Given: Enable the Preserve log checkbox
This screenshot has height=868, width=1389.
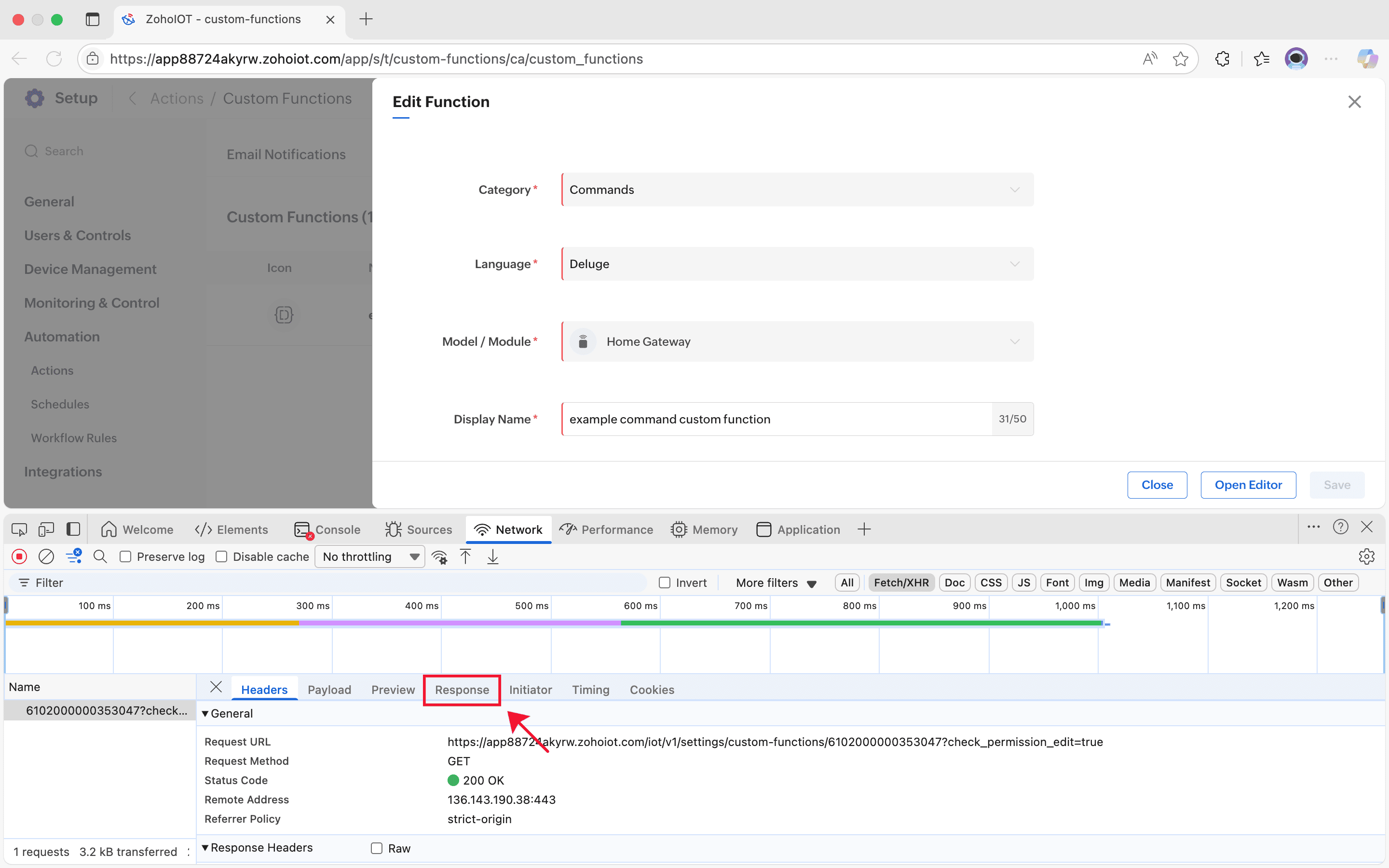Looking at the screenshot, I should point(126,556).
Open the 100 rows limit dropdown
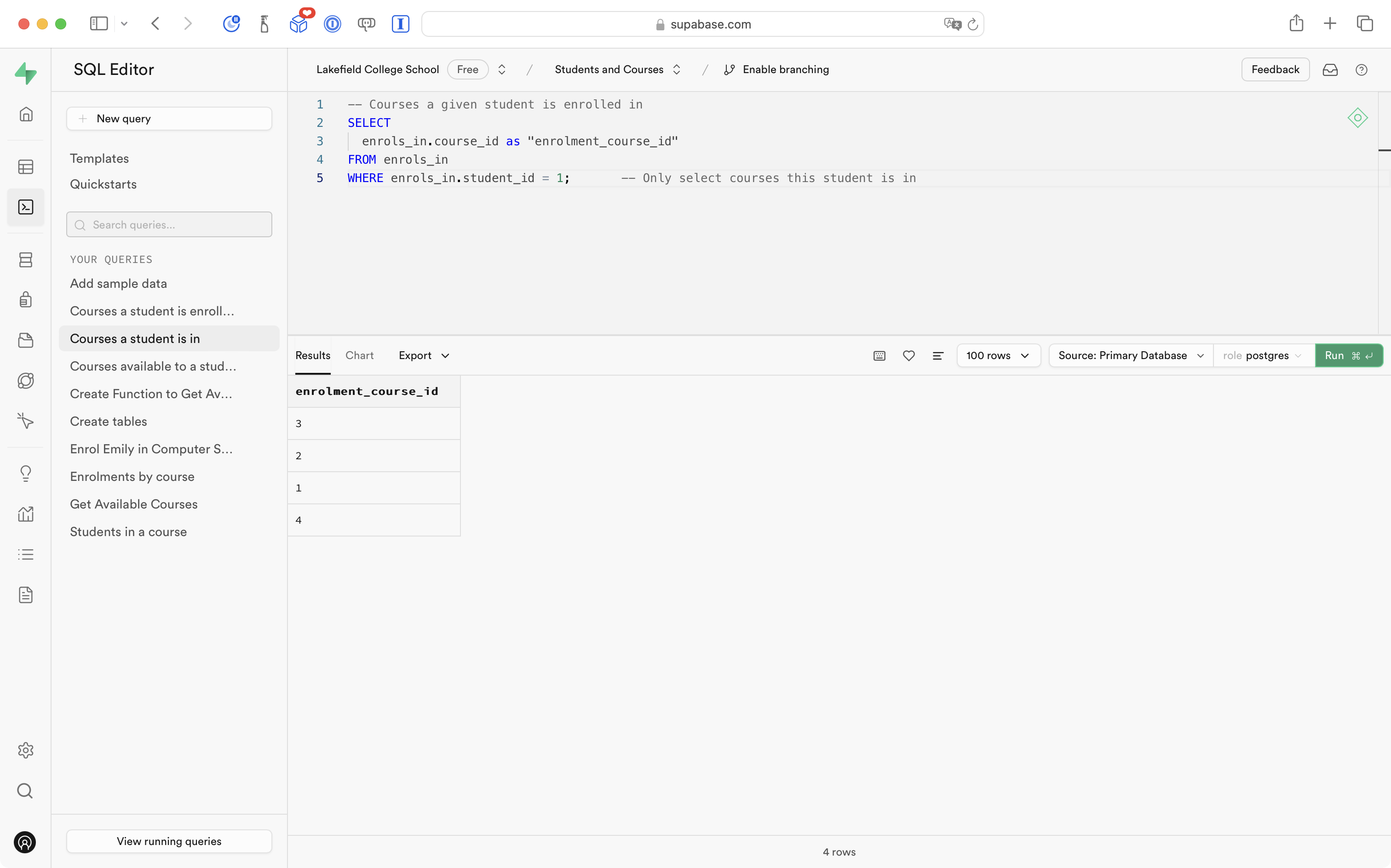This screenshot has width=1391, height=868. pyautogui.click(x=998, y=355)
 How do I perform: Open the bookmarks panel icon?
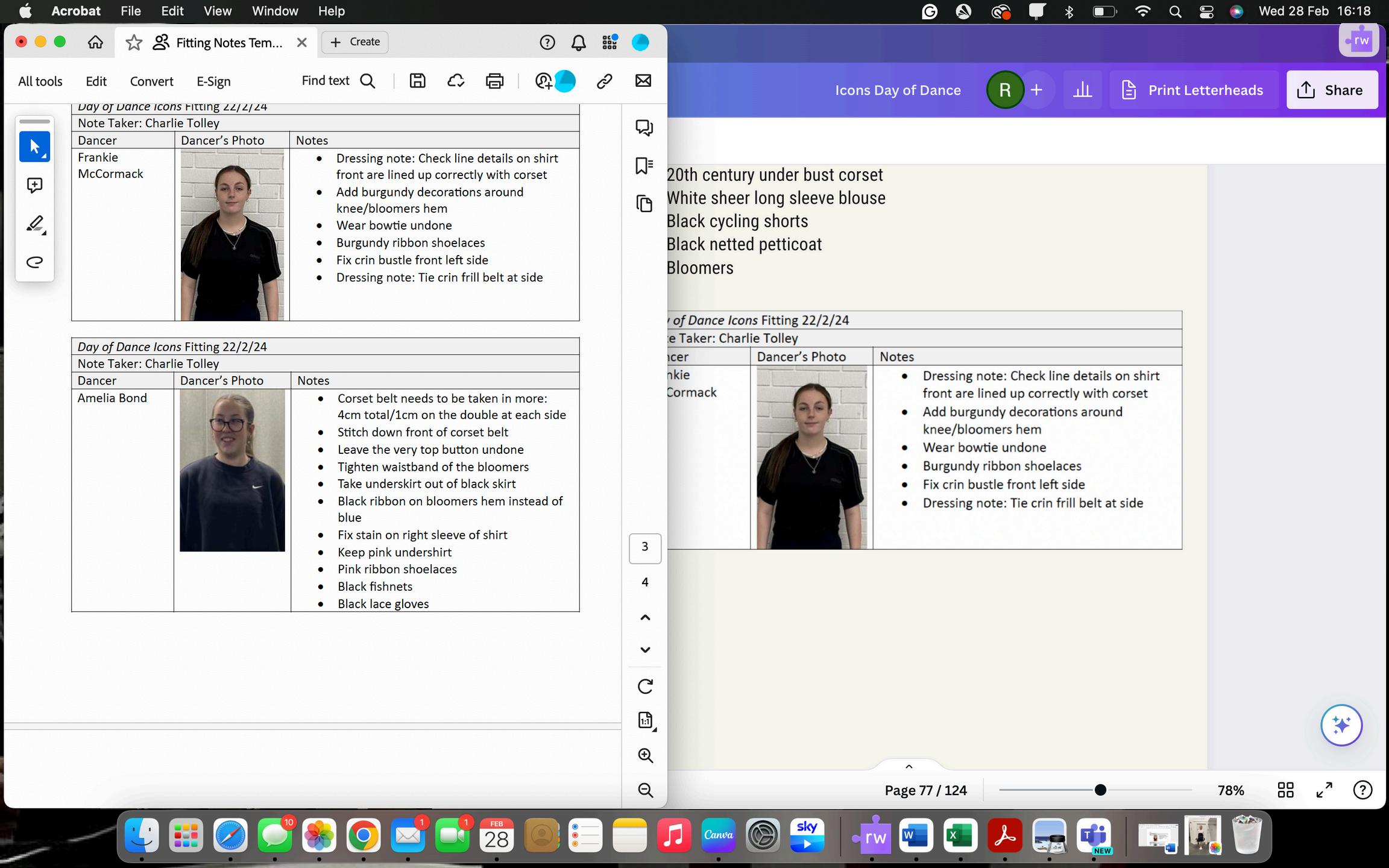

How to complete this task ->
Give the entries above again word for word, without any pictures.

Response to the exercise ->
Given: Enable the Preserve log checkbox
This screenshot has height=868, width=1389.
Looking at the screenshot, I should point(126,556).
Open the 100 rows limit dropdown
This screenshot has width=1391, height=868. pyautogui.click(x=998, y=355)
 How do I perform: Open the bookmarks panel icon?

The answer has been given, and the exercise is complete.